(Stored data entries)
====

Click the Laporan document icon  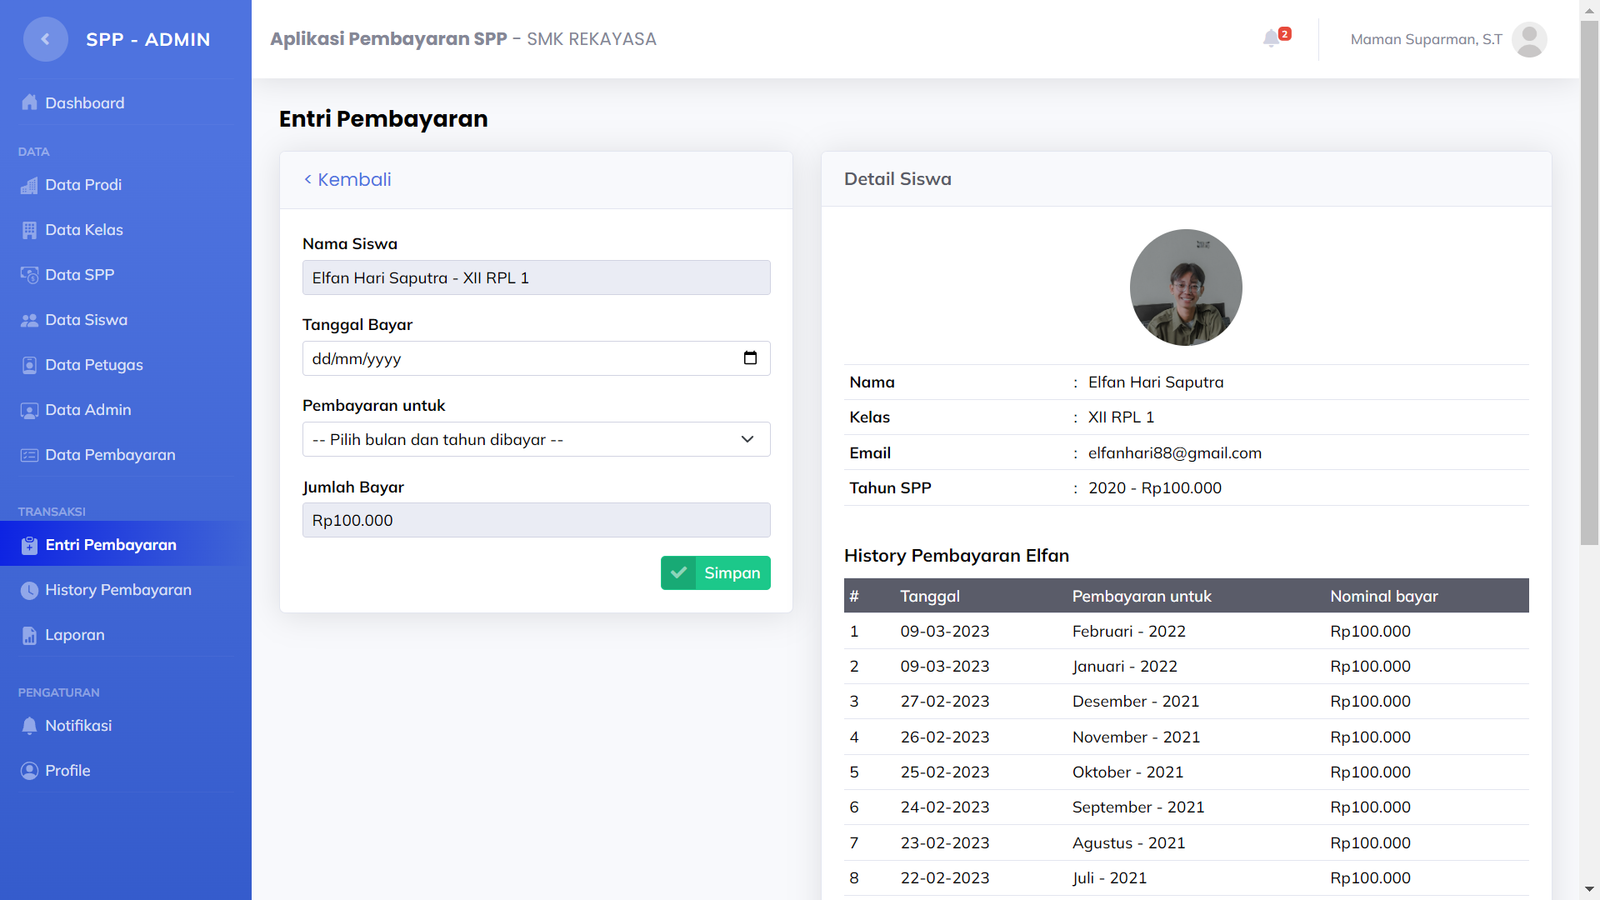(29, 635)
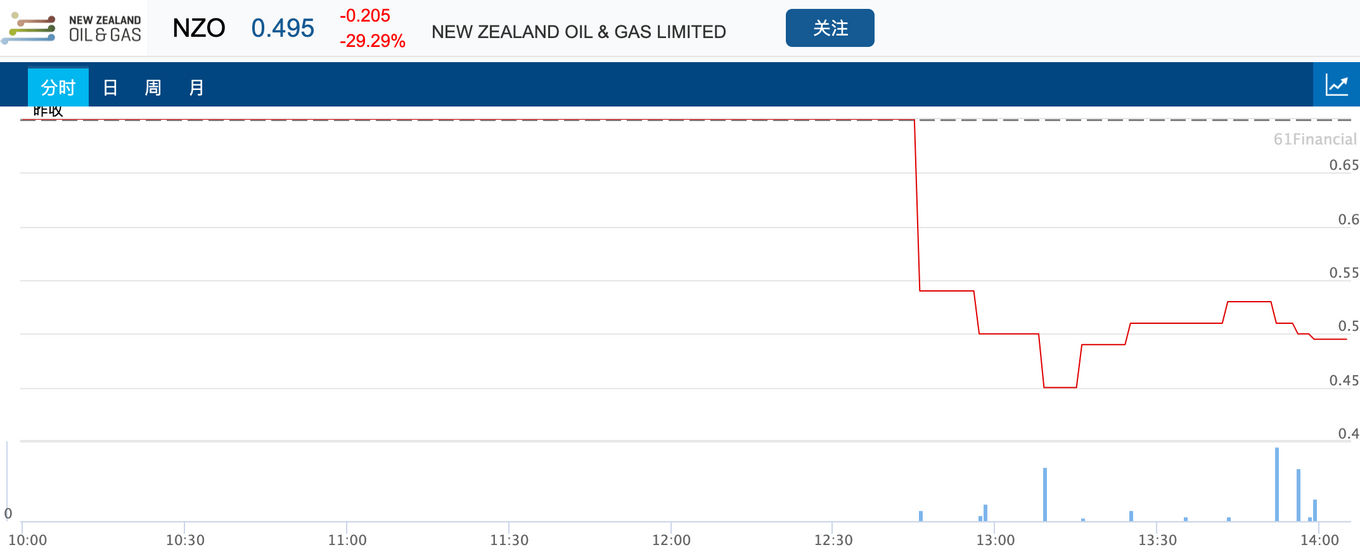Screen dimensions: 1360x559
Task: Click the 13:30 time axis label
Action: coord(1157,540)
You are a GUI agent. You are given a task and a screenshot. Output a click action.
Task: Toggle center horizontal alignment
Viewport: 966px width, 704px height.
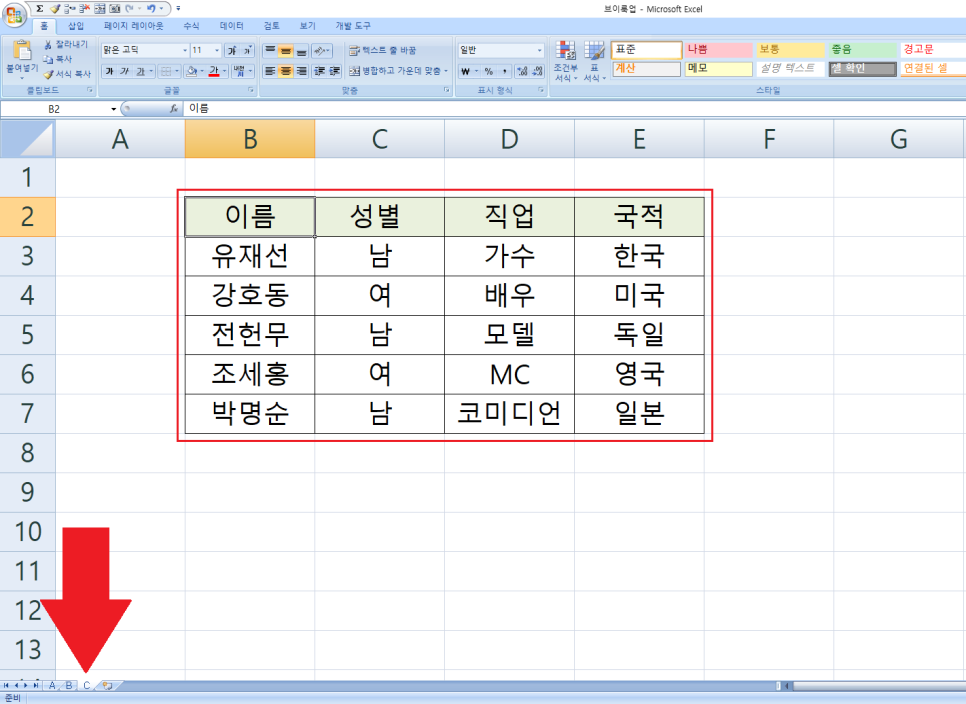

====

Your answer must be the lines from the one containing "You are a GUI" through the final line of the entries, duplicated exactly, with both ends kept and all pictures left out.

## REPLY TO THE EXERCISE
You are a GUI agent. You are given a task and a screenshot. Output a click action.
Task: Toggle center horizontal alignment
Viewport: 966px width, 704px height.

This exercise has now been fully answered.